Respected authority declares that an absolute immunity to publish defamatory matter exists for "a governor or other superior executive officer of a state." 3 Restatement (Second) of Torts 591(b) (1977). In dictum, this jurisdiction has asserted that absolute privilege applies to "acts of important government executives." ENGELMOHR v. BACHE, 66 Wn.2d 103, 104, 401 P.2d 346 (1965).

The Public Disclosure Commission was created by passage of Initiative Measure No. 276, effective January 1, 1973. By statute, the Commission is composed of five members (commissioners) who are appointed by the Governor with the consent of the Senate. RCW 42.17.350. Their statutory responsibilities include enforcement of the Public Disclosure Law. RCW 42.17.360. The first two statutory declarations of public policy of that law specify:

"     (1) That political campaign and lobbying contributions and expenditures be fully disclosed to the public and that secrecy is to be avoided.

(2) That the people have the right to expect from their elected representatives at all levels of government the utmost of integrity, honesty, and fairness in their dealings. RCW 42.17.010(1) and (2).

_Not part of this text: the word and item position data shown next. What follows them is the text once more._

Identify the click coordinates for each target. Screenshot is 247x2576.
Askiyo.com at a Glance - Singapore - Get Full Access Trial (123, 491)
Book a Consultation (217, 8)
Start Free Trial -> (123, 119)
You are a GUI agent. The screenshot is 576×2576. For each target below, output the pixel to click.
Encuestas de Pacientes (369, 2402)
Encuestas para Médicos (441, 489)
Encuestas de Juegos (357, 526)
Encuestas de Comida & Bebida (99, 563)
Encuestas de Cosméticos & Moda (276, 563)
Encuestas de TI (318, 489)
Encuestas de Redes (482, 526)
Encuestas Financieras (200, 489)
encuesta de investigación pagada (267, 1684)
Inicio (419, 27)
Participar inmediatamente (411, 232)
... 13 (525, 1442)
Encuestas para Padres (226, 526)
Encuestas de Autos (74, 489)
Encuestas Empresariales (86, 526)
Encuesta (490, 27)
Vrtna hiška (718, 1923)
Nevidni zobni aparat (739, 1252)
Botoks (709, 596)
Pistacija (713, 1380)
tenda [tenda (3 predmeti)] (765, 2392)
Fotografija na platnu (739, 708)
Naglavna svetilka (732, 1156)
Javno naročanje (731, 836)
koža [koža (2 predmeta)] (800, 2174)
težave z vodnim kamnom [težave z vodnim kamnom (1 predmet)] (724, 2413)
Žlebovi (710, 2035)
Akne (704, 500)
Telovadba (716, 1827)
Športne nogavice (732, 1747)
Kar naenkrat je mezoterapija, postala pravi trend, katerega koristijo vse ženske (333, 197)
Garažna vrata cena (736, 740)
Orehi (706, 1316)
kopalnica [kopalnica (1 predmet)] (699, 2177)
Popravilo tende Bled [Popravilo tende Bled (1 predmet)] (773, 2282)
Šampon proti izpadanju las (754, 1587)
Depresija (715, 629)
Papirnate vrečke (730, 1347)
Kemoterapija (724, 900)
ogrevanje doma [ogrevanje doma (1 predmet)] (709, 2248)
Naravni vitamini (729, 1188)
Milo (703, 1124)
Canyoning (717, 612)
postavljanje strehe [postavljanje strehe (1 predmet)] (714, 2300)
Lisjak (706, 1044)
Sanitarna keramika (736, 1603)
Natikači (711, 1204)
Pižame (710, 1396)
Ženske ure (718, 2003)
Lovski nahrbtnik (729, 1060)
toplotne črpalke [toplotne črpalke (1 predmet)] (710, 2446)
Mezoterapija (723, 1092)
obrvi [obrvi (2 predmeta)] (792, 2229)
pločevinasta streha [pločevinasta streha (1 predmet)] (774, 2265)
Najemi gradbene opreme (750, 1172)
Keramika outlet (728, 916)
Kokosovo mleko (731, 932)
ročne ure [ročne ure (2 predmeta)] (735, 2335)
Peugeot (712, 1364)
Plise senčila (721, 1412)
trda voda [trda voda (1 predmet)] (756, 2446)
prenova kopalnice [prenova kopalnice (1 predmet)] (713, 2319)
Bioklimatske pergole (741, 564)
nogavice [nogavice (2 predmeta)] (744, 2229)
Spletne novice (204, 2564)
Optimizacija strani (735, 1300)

There is no doubt that the commissioners and their chief administrative officer are superior executive officers of the State of Washington. Additionally, their actions in releasing to the news media names of candidates for public office who had failed to comply with the Public Disclosure Law had a more than tenuous relation to their official duties. We hold that their release of information to the media indicating that Mr. Sidor had not complied with the disclosure law was absolutely privileged.

Judgment affirmed.

CONCURRING JUDGES:

Pearson, C.J., and Reed, J., concur.

POST-OPINION INFORMATION:

Reconsideration denied February 4, 1980. Review denied by Supreme Court April 3, 1980.